The colonies are bred to carry some of the same genetic glitches thought to contribute to disorders in humans like high blood pressure, cancer or epilepsy. The Fishell lab has been studying the effect of specific genetic mutations on neurons that inhibit runaway electrical activity in the brain. Such neural overheating is associated with seizures, among other mental symptoms. The mouse lines included about 40 genetic variants.
Medical centers typically have veterinarians on hand, as well as other lab staff, to feed and care for research animals. “That facility is top-notch, one of the leading centers in the country, so the loss is just terrible,” said Dr. Yariv Houvras, a cancer researcher at NewYork-Presbyterian/Weill Cornell Medical Center.

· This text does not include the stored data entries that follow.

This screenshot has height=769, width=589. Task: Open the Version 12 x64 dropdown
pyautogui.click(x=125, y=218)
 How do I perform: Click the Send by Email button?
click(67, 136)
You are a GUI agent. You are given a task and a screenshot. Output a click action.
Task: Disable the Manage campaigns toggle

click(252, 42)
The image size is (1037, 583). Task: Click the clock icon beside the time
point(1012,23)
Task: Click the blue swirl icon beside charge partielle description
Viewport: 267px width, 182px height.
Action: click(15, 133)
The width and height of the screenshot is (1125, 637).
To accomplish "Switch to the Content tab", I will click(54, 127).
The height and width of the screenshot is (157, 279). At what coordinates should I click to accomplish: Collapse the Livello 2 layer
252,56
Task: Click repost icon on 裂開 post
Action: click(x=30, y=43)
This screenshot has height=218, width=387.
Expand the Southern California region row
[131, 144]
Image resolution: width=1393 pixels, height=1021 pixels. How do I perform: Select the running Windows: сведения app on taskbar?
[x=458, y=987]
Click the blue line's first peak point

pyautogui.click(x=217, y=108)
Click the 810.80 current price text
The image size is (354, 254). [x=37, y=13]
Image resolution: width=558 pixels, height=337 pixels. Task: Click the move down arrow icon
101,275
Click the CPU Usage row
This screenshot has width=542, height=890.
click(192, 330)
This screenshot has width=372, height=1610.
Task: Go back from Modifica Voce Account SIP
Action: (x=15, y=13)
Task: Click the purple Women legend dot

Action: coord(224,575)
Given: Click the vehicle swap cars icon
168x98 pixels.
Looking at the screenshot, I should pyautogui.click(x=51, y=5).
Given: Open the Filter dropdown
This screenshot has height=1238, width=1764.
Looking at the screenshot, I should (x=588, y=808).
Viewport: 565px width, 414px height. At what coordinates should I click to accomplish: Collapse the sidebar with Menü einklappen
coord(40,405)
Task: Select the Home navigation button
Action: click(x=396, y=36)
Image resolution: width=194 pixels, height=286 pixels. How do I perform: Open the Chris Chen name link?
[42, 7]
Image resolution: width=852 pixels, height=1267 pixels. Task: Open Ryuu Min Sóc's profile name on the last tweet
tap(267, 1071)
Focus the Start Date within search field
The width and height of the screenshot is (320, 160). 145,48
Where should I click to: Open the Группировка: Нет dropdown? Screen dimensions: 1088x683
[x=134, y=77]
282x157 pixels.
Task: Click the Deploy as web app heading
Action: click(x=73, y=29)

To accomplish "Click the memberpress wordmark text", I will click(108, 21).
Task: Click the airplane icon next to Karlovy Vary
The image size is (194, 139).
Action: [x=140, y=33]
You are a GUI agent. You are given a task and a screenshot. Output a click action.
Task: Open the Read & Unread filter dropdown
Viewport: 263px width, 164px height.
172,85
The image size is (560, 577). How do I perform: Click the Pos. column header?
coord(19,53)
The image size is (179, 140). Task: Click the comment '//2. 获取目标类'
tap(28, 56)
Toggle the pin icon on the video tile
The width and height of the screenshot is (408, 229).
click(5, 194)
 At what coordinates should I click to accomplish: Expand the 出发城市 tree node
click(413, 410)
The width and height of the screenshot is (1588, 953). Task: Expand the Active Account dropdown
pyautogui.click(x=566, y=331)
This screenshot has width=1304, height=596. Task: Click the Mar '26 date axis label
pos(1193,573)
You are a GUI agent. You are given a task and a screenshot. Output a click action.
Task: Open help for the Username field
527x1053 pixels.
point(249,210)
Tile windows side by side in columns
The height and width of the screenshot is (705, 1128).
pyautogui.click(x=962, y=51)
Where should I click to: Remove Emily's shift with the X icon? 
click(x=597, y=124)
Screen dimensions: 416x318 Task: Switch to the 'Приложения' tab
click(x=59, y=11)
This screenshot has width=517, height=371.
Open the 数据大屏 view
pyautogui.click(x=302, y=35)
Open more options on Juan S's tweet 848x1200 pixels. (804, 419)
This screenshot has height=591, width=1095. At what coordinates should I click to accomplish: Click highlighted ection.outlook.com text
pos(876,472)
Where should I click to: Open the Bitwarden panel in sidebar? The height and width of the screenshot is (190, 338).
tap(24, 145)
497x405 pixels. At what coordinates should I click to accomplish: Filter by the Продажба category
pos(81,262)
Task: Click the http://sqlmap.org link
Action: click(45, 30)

The loss is the second major blow to basic research in developmental disorders in just the past several months. In June, a freezer failure at the Harvard Brain Bank in Belmont, Mass., ruined 150 brain specimens, many of them from people with autism who died young.
Lines of genetically altered animals, like brain banks, are painstakingly built up over time. But the mouse colonies can be restored, researchers said; many of the rodents lost in the storm have genetic relatives living elsewhere, and those animals could be used to begin the process.
Already scientists at two research centers, the University of Pennsylvania and Cold Spring Harbor Laboratory on Long Island, have pledged to donate animals to restart some of the Smilow center’s colonies. “That’s the one really positive thing to come out of this,” Dr. Fishell said. “Individuals in the research community, who in most businesses would be considered my competitors, have been eager to help.